**TASK REQUIREMENTS:**
Can you put the lines of the listing below, from the line containing "一夜干し・漬魚 (69, 1267)" up to and including the line containing "Nastavení (237, 2543)", into a numbered list with any blank lines left out?

**Dataset excerpt:**

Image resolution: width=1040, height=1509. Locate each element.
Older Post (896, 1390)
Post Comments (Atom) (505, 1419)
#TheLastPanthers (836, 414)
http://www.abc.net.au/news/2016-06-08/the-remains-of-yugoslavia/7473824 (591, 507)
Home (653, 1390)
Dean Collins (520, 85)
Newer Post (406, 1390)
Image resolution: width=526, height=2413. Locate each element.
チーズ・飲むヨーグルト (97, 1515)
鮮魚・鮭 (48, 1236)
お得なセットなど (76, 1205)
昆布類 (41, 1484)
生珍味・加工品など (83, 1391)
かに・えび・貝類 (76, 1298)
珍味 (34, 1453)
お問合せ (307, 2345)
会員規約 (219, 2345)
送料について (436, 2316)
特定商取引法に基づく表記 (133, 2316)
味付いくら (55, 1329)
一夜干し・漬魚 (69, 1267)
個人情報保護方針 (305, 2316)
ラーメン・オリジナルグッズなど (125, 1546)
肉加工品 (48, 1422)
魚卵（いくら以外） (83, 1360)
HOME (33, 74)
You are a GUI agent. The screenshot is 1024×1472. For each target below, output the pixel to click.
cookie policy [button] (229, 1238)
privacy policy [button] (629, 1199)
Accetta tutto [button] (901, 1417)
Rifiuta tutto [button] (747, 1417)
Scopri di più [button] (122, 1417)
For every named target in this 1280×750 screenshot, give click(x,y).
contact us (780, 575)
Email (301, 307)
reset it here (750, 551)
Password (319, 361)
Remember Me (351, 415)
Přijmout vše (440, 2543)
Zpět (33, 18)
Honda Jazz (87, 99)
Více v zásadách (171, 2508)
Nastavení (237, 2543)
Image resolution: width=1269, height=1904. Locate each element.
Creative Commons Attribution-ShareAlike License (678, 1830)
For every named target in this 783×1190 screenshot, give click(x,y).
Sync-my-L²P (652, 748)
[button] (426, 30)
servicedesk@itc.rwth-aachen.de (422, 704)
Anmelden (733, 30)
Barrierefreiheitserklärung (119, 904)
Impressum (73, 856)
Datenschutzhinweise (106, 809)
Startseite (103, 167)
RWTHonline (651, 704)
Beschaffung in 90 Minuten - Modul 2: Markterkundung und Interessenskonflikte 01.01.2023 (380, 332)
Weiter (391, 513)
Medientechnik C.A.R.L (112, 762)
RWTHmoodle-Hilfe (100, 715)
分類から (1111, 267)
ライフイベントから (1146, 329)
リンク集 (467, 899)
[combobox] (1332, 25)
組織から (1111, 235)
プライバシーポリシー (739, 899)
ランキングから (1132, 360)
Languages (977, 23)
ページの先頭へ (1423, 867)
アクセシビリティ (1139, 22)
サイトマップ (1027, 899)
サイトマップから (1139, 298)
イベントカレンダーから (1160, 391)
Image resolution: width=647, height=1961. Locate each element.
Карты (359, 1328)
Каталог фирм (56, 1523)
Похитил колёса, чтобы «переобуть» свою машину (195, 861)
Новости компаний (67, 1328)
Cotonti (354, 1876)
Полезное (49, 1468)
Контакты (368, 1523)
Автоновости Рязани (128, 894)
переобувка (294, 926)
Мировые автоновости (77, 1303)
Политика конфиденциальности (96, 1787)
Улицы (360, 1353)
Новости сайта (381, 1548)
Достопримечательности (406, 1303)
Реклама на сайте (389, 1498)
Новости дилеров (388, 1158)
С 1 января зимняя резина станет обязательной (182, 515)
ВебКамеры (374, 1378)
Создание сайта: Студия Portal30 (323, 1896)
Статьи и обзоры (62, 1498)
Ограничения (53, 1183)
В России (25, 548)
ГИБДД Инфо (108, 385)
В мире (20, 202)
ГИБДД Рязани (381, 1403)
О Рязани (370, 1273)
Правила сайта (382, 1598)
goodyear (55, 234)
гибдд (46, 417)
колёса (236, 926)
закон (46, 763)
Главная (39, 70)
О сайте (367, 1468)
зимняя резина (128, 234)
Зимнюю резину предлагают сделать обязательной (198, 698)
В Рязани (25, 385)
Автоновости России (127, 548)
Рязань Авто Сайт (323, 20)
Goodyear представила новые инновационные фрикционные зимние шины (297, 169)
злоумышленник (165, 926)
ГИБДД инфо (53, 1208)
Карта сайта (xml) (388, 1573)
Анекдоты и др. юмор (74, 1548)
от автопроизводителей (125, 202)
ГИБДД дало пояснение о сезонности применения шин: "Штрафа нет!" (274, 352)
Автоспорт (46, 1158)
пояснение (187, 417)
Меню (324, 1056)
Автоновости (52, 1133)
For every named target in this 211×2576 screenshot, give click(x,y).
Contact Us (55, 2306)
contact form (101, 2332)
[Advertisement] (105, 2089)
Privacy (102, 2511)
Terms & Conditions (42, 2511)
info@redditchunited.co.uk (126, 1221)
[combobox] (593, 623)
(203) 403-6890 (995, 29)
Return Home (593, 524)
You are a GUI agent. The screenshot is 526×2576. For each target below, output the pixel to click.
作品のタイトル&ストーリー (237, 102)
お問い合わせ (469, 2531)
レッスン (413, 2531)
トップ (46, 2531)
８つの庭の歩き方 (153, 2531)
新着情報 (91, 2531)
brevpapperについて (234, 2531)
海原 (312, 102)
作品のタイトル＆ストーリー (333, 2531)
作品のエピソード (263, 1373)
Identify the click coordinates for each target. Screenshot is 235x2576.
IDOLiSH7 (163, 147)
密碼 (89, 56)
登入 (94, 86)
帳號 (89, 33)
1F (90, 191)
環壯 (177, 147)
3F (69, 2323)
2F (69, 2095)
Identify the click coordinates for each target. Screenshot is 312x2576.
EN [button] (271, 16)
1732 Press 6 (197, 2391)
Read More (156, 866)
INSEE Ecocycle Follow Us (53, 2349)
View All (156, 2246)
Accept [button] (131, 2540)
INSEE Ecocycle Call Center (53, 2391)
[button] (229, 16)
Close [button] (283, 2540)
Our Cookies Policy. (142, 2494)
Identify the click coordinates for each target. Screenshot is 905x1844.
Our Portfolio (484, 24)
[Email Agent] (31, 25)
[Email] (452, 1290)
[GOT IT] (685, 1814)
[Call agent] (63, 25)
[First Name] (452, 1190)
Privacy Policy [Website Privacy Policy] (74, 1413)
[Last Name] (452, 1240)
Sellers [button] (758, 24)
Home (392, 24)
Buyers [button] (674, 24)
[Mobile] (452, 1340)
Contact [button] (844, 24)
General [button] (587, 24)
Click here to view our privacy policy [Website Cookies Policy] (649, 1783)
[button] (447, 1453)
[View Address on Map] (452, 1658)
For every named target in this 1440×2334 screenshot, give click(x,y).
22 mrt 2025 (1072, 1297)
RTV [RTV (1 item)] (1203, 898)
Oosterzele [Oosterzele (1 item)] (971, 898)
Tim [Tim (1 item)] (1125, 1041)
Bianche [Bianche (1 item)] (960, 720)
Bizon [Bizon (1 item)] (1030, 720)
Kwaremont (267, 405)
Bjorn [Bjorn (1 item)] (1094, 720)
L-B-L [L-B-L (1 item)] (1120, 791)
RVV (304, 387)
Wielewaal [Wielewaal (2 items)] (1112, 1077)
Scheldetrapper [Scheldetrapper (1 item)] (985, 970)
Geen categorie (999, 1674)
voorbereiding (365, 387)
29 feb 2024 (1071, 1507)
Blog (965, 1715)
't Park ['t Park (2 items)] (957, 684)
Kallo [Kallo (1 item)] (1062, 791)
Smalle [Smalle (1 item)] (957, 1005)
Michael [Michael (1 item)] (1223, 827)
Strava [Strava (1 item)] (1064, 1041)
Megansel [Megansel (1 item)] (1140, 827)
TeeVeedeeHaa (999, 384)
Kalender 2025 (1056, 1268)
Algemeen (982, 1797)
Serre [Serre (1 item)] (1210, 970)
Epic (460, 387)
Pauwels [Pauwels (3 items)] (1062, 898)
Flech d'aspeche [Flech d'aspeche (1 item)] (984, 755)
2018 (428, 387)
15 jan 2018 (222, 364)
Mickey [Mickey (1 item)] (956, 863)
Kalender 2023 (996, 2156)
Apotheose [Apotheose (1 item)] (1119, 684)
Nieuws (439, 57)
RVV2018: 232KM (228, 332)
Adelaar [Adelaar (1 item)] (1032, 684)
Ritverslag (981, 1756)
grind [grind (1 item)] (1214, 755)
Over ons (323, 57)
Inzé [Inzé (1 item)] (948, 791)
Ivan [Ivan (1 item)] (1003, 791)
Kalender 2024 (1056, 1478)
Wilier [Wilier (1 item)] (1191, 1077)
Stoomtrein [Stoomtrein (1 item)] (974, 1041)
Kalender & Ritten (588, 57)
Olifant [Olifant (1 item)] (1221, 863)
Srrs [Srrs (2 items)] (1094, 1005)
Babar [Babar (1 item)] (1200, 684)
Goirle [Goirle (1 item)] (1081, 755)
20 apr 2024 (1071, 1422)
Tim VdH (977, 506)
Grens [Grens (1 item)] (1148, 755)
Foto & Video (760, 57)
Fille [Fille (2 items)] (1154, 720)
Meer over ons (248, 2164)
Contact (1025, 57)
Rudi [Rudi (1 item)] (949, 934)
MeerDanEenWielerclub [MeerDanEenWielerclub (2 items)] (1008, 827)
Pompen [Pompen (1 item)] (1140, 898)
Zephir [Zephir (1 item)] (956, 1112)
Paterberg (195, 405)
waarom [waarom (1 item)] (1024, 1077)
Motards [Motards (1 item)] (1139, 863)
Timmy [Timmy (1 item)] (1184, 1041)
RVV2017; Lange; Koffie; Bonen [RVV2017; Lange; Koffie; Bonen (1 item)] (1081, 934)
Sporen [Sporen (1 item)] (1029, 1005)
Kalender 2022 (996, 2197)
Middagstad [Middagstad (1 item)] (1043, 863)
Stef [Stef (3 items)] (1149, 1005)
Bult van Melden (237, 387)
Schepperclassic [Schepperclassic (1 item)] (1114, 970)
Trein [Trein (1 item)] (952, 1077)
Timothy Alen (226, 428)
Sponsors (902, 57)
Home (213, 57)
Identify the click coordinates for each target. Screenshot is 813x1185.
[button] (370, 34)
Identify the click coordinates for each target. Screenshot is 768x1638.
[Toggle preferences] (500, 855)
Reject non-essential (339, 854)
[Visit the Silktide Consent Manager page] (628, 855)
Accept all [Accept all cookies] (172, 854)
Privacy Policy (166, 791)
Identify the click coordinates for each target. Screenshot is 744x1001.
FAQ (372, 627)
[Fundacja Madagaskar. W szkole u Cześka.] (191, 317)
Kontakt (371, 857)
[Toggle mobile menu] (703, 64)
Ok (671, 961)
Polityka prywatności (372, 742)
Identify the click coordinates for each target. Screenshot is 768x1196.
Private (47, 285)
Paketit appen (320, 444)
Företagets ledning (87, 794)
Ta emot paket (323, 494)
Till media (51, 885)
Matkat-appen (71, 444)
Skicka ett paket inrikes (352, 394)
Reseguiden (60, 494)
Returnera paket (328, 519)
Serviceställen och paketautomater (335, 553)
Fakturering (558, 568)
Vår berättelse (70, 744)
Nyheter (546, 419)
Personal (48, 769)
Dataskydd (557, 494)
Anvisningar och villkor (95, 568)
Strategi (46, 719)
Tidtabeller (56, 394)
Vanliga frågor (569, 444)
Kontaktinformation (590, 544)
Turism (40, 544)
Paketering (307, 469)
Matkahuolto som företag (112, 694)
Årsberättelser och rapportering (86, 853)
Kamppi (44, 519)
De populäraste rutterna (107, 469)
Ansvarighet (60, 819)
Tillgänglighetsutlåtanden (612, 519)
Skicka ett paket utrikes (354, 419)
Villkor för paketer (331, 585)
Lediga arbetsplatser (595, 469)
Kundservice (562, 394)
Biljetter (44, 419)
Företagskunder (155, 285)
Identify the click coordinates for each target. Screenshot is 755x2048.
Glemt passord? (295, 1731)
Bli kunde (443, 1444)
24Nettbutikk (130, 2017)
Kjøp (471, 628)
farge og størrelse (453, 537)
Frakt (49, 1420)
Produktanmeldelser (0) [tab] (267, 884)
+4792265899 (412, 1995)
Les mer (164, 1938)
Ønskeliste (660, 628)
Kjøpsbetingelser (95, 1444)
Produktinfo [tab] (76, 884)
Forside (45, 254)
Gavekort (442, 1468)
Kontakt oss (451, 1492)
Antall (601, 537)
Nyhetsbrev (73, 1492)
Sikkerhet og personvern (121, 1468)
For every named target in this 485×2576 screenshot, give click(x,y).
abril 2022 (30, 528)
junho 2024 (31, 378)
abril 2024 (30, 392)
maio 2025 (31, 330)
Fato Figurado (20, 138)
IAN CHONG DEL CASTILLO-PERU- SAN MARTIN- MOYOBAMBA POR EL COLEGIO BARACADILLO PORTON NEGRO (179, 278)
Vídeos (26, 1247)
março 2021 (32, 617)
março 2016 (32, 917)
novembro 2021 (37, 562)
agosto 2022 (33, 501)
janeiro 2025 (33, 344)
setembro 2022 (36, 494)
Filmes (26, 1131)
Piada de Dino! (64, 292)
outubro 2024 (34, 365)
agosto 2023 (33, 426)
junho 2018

**RESPONSE TO THE EXERCISE:**
1. 一夜干し・漬魚 (69, 1267)
2. 個人情報保護方針 (305, 2316)
3. ラーメン・オリジナルグッズなど (125, 1546)
4. 肉加工品 (48, 1422)
5. 魚卵（いくら以外） (83, 1360)
6. HOME (33, 74)
7. You are a GUI agent. The screenshot is 1024×1472. For each target below, output the pixel to click.
8. cookie policy [button] (229, 1238)
9. privacy policy [button] (629, 1199)
10. Accetta tutto [button] (901, 1417)
11. Rifiuta tutto [button] (747, 1417)
12. Scopri di più [button] (122, 1417)
13. For every named target in this 1280×750 screenshot, give click(x,y).
14. contact us (780, 575)
15. Email (301, 307)
16. reset it here (750, 551)
17. Password (319, 361)
18. Remember Me (351, 415)
19. Přijmout vše (440, 2543)
20. Zpět (33, 18)
21. Honda Jazz (87, 99)
22. Více v zásadách (171, 2508)
23. Nastavení (237, 2543)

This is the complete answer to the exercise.